NEW DELHI, India – Three years ago, Dr. Rajesh Yadav, an investigator with the India Epidemic Intelligence Service, moved to the city of Muzaffarpur, the site of one of the country’s most mysterious outbreaks. And he waited.
Every year in mid-May, as temperatures reached scorching heights, parents took children who had been healthy the night before to the hospital. The children awakened with a high-pitch cry in the early morning, many parents said.
Then, the children began having seizures and slipping into comas. In about 40 per cent of the cases, they died. Every year in July, with the arrival of monsoon rains, the outbreak ended as suddenly as it began.

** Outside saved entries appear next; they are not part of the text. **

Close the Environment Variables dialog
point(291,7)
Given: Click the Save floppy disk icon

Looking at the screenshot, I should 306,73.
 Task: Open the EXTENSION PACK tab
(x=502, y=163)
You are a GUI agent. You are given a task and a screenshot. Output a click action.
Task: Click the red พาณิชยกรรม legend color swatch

Beginning in 1995, investigations variously ascribed the phenomenon to heat stroke; to infections carried by rats, bats or sand flies; or to pesticides used in the region’s ubiquitous lychee orchards. But there were few signposts for investigators.
Instead of occurring in clusters, the illness typically struck only one child in a village, often leaving even siblings unaffected.

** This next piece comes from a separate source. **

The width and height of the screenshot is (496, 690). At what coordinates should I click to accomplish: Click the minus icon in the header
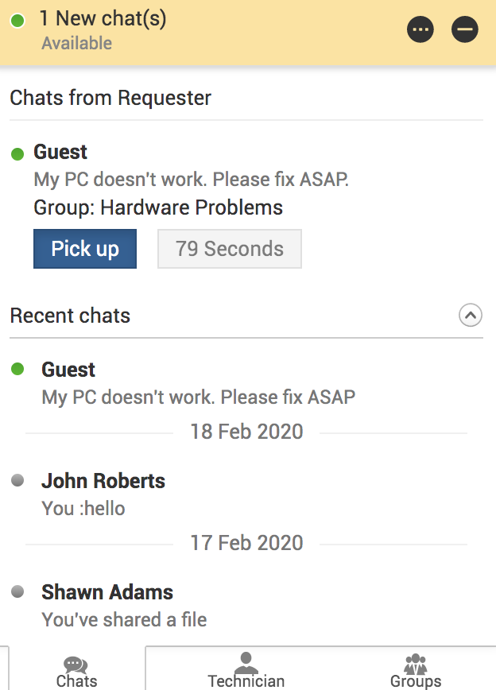465,29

A joint investigation by India’s National Centre for Disease Control (CDC) and the India office of the Canters for Disease Control and Prevention in Atlanta, the United States, published in the British medical journal The Lancet Global Health on Tuesday, has identified a surprising culprit–the lychee fruit itself, when eaten on an empty stomach by malnourished children.
In 2015, as a result of the investigation, health officials began urging parents in the area to be sure to feed young children an evening meal and to limit their consumption of lychees.

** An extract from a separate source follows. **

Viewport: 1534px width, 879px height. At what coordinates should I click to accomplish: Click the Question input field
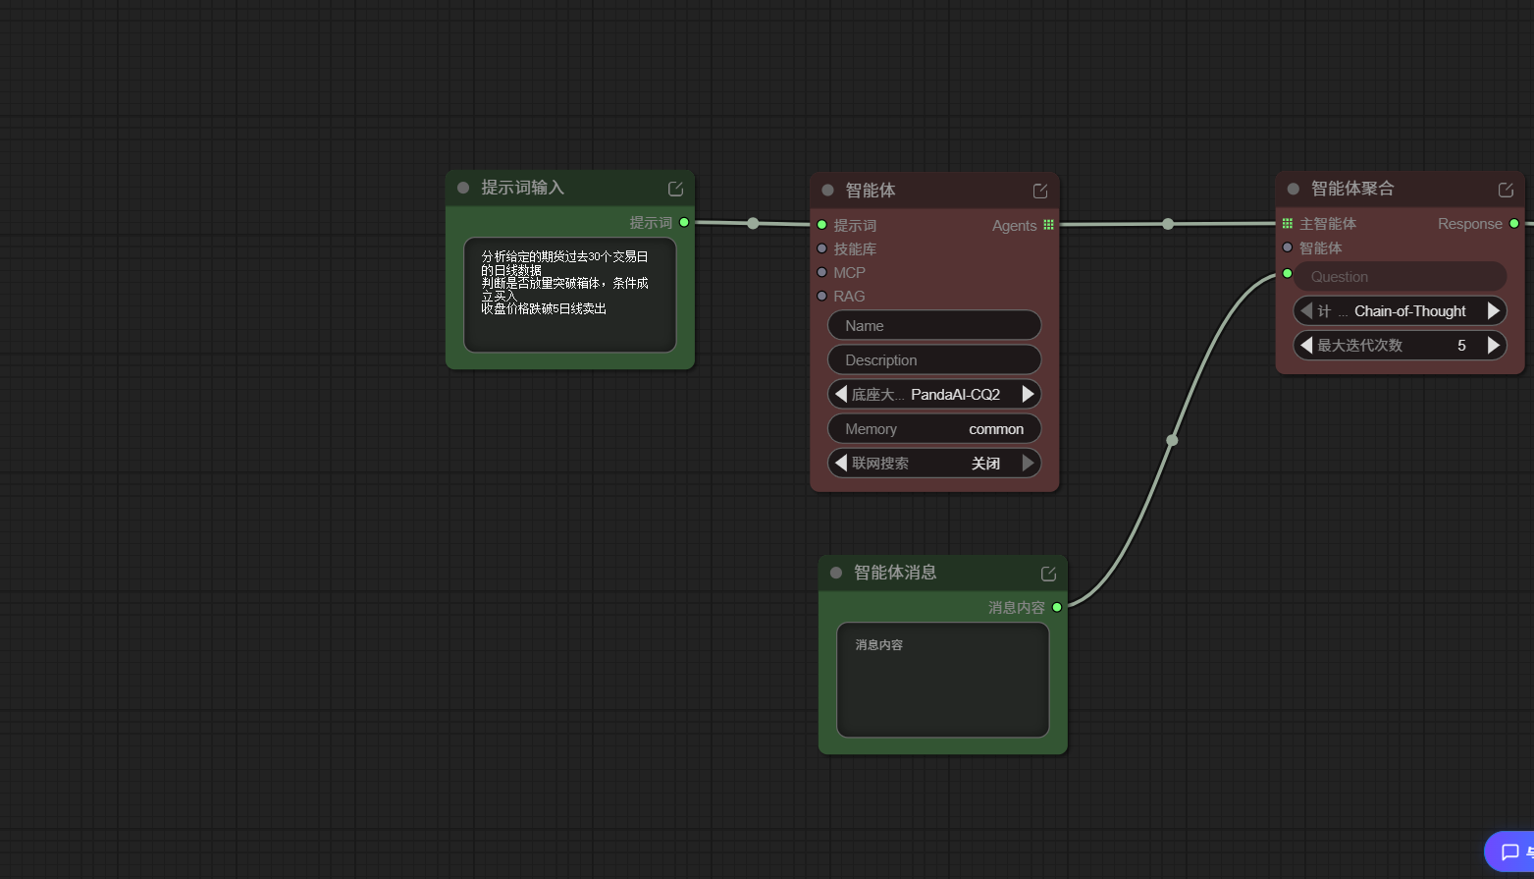[1400, 276]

In two seasons, the number of reported cases per year dropped to fewer than 50 from hundreds.
“It was an unexplained illness for so many years,” said Dr. Padmini Srikantiah, a senior epidemiologist with the CDC and the senior author of the paper. “This is kind of emblematic of why we collaborate, to build this kind of systematic approach.”
The Lancet article walks through a two-year medical detective story, as epidemiologists like Yadav closely examined the lives of hundreds of afflicted children, trying to understand everything they had eaten, drunk and breathed.
“It was a very intense situation, because we witnessed children dying in front of our eyes every day as soon as they arrived at the hospital,” said Yadav, who now works with the CDC in Atlanta. Especially difficult were the detailed interviews of parents, many of whom had carried a convulsing or comatose child for hours to get to the hospital.
“They were in a kind of panic,” he said. “Their children were dying, and it was an unknown thing.”
The Muzaffarpur area, in India’s east, produces about 70 per cent of India’s lychee harvest.